* [TASK]: In the records below, find the line that holds "630x782 pixels.". Restate it and every later line exactly, stopping at the end and skipping pictures.

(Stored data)
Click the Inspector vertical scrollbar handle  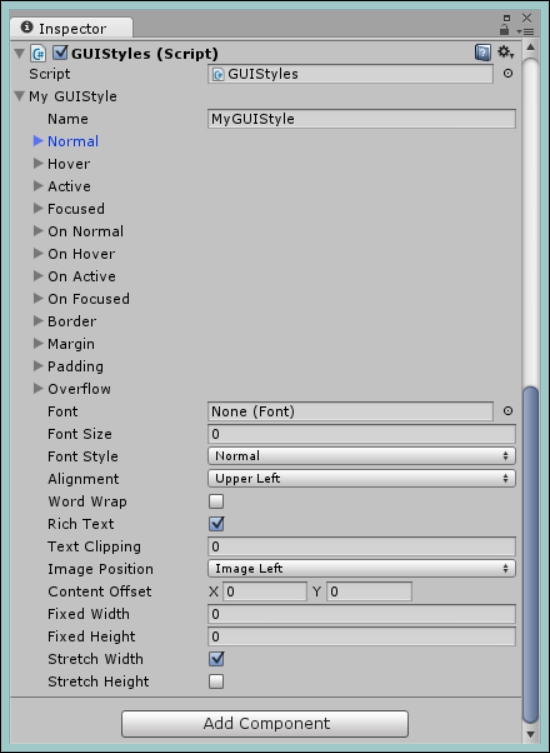[x=530, y=554]
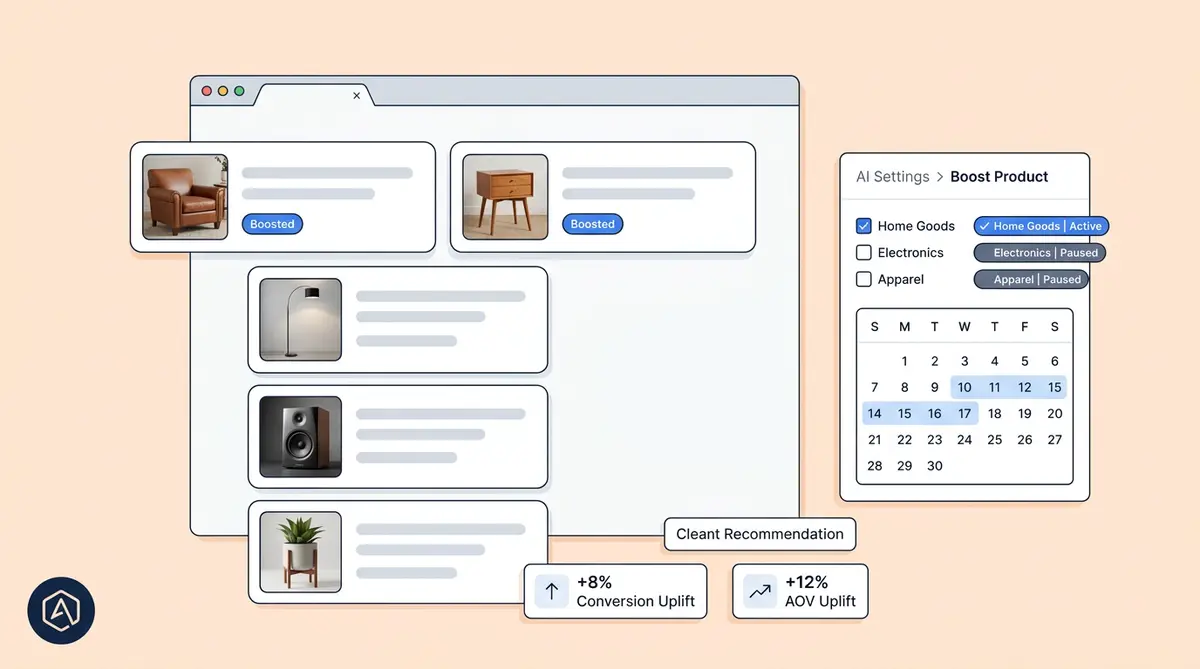Image resolution: width=1200 pixels, height=669 pixels.
Task: Open the AI Settings breadcrumb link
Action: [x=890, y=176]
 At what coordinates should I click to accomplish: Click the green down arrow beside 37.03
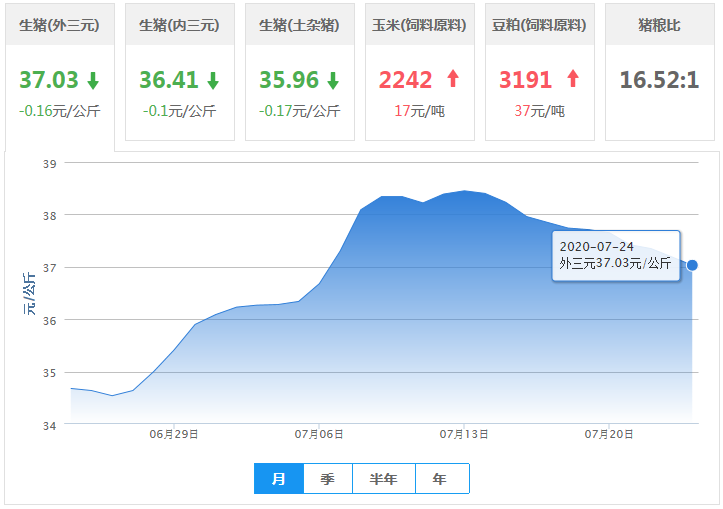point(93,81)
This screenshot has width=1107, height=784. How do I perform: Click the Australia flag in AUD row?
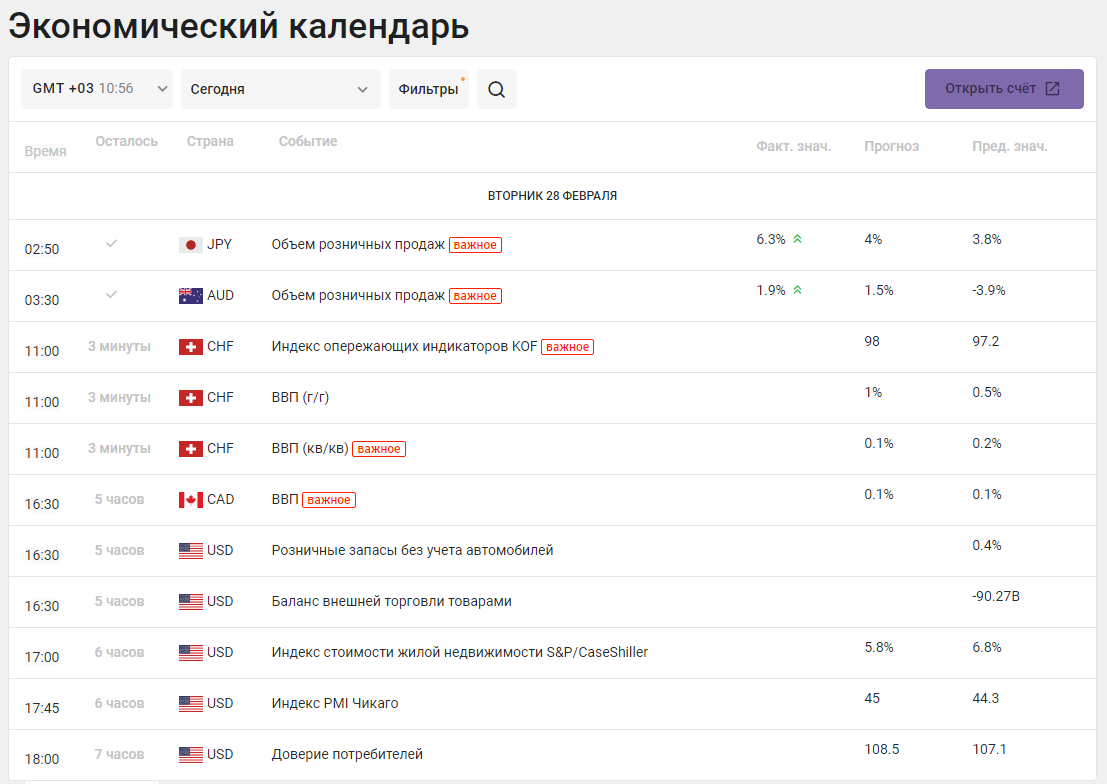click(x=191, y=296)
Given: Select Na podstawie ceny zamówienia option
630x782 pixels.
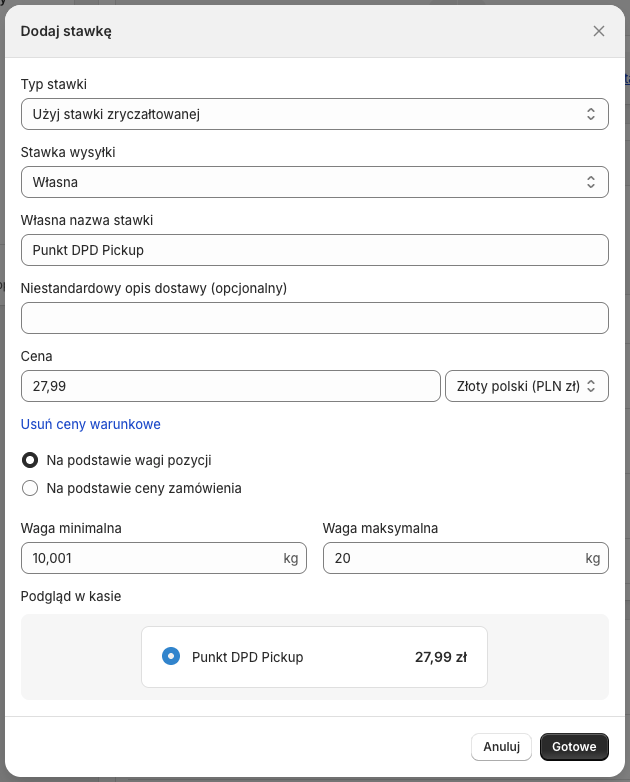Looking at the screenshot, I should point(30,488).
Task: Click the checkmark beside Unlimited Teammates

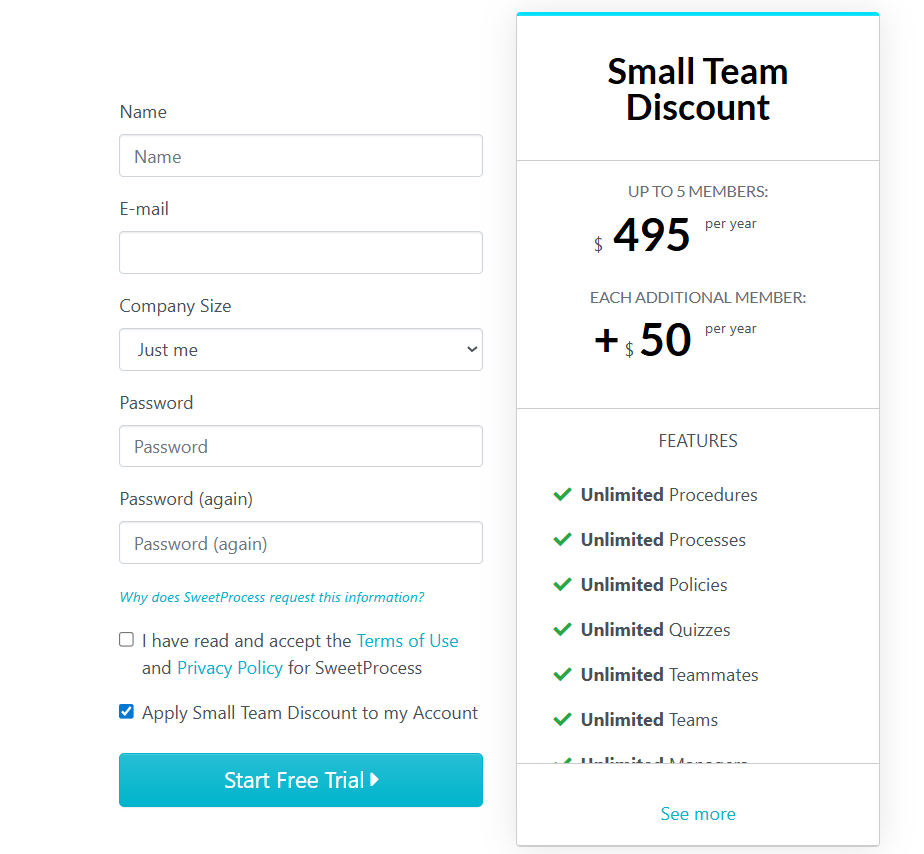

* [ANSWER TO THE EXERCISE]:
630x782 pixels.
Looking at the screenshot, I should point(30,488).
Task: Click the checkmark beside Unlimited Teammates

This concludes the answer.